• Task to carry out:
Give the lines starting at the one containing "Screen dimensions: 1428x840" and ending at the one containing "coord(381,527)" as a JSON list of strings, one string per line, skipping blank lines. Leave out the pictures.

• Target pointing data:

>> BEGIN

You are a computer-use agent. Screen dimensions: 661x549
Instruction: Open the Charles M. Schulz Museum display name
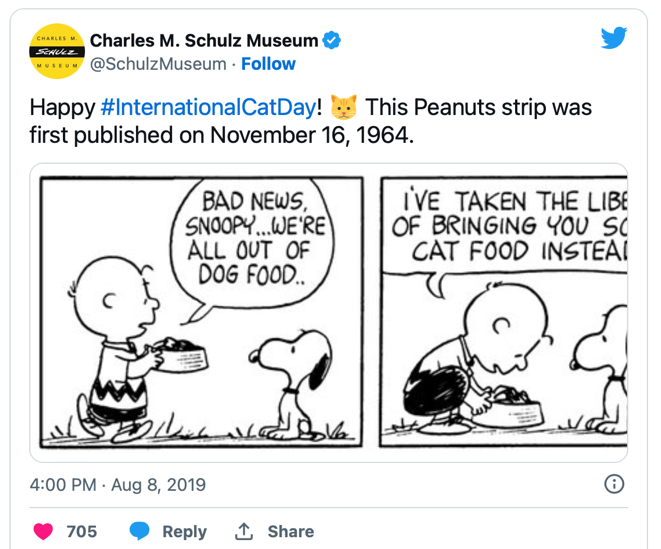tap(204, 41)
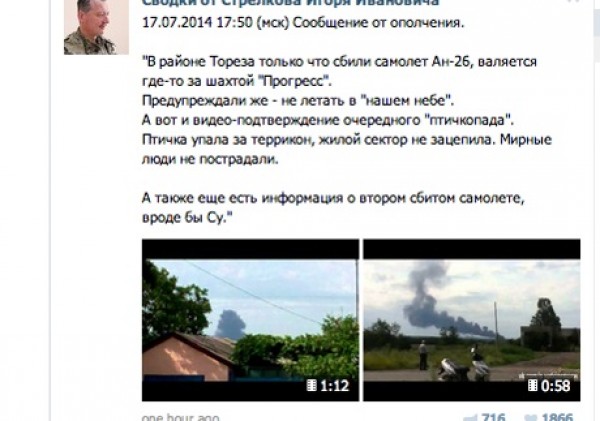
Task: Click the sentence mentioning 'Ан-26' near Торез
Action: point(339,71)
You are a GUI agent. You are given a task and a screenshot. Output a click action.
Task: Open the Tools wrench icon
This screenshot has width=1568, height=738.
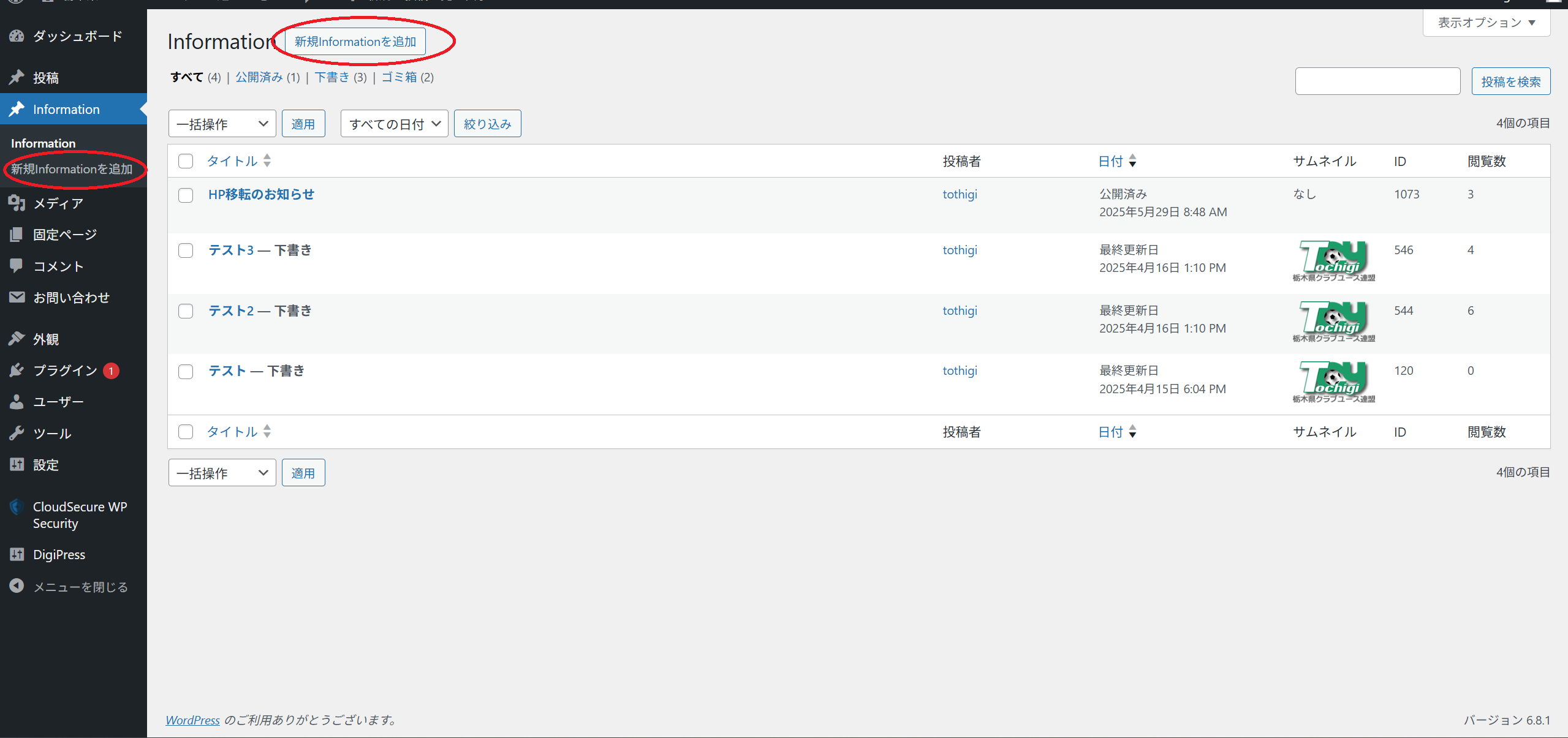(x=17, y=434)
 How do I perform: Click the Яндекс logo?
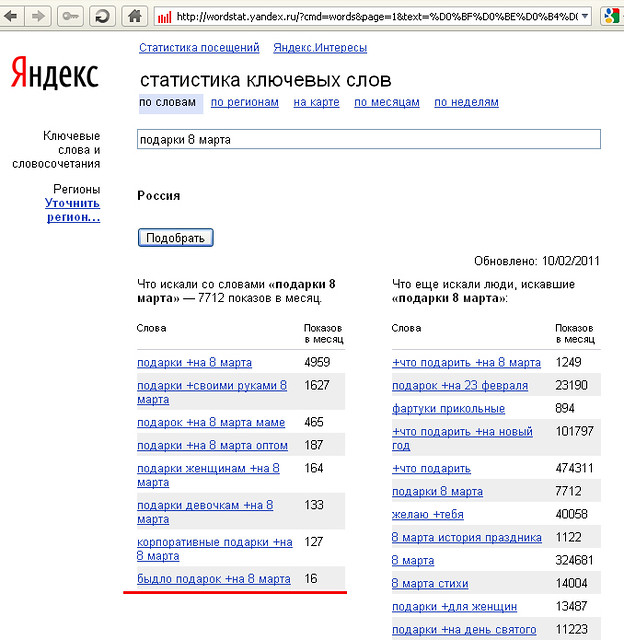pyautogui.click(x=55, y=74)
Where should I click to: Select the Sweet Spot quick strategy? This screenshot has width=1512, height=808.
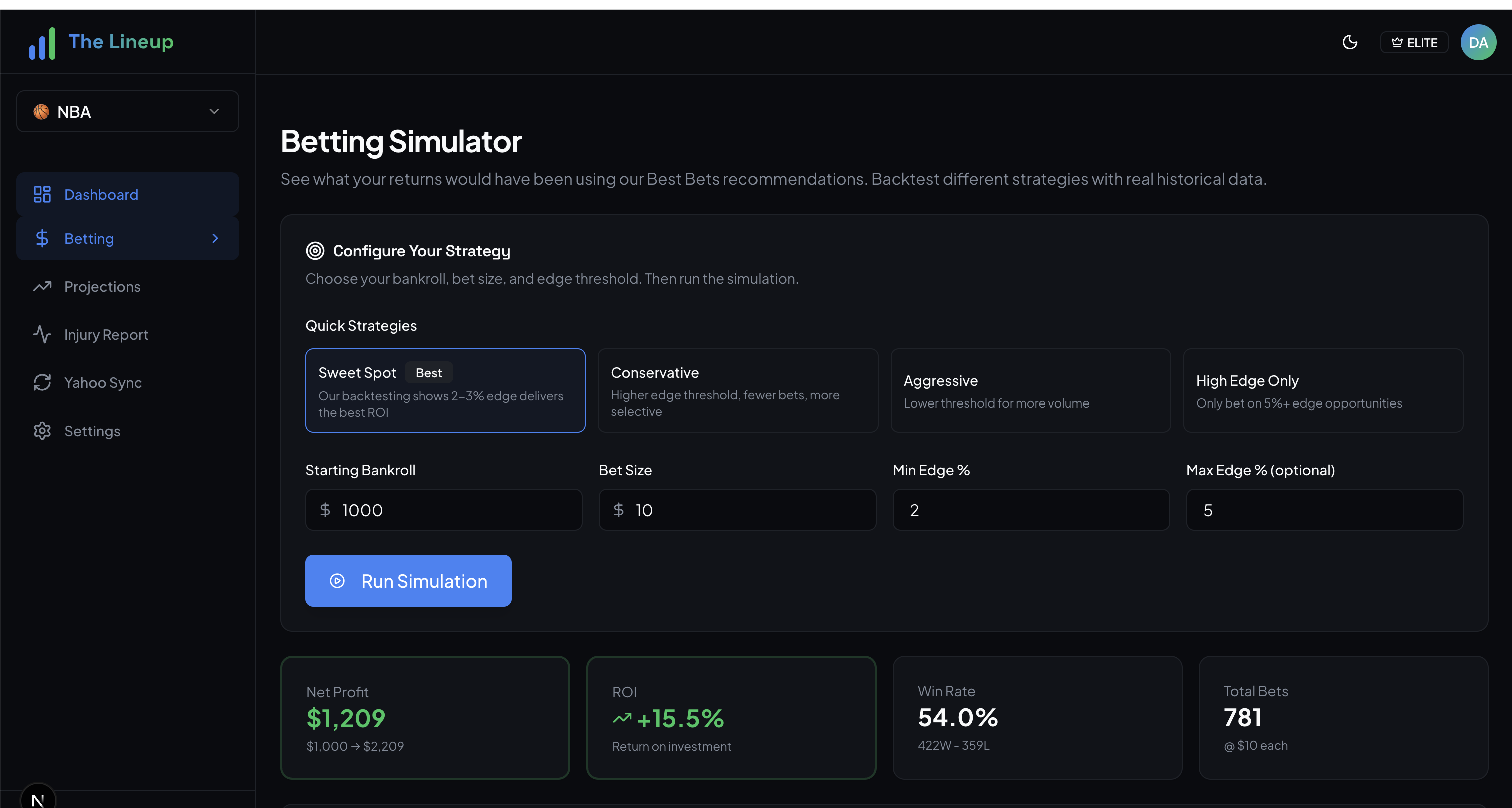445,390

>> END
>> BEGIN

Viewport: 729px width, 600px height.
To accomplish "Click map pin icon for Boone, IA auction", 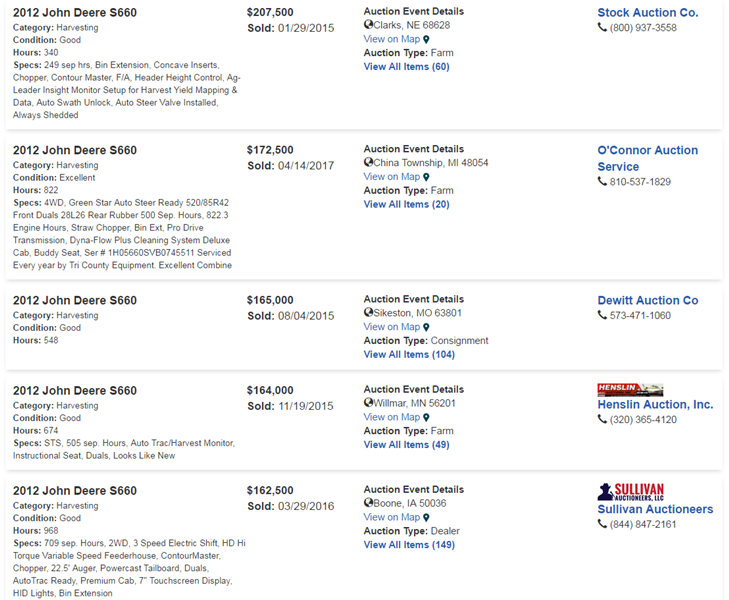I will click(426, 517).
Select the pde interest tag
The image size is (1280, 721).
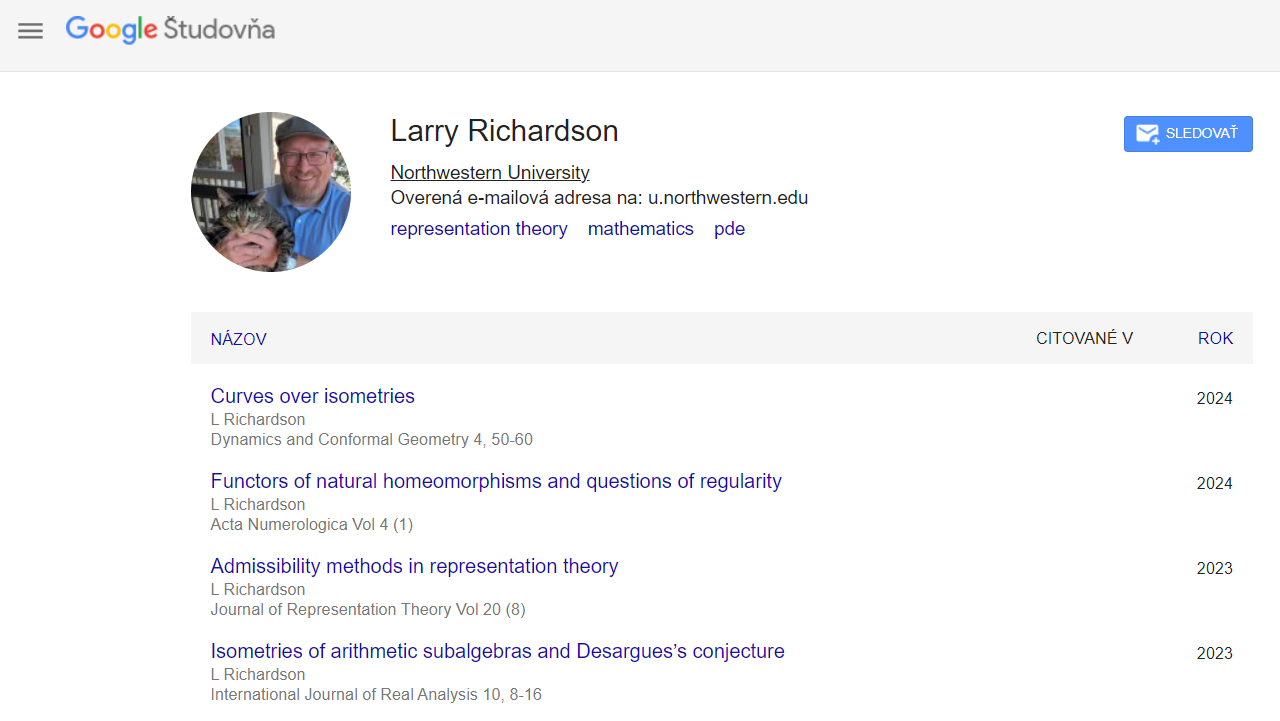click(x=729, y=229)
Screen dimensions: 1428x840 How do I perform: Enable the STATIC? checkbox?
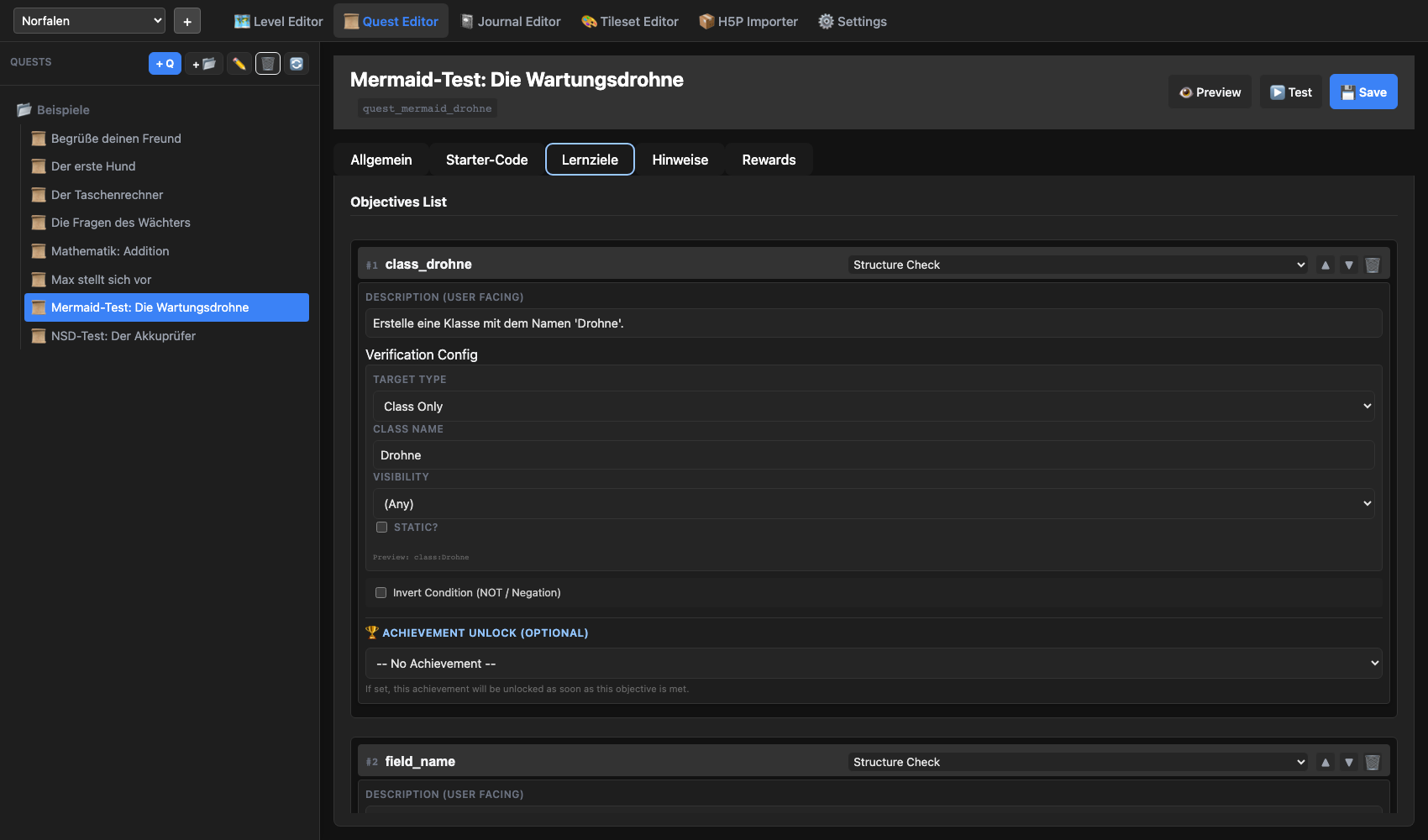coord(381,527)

>> END

• Reply:
[
  "Screen dimensions: 1428x840 How do I perform: Enable the STATIC? checkbox?",
  "coord(381,527)"
]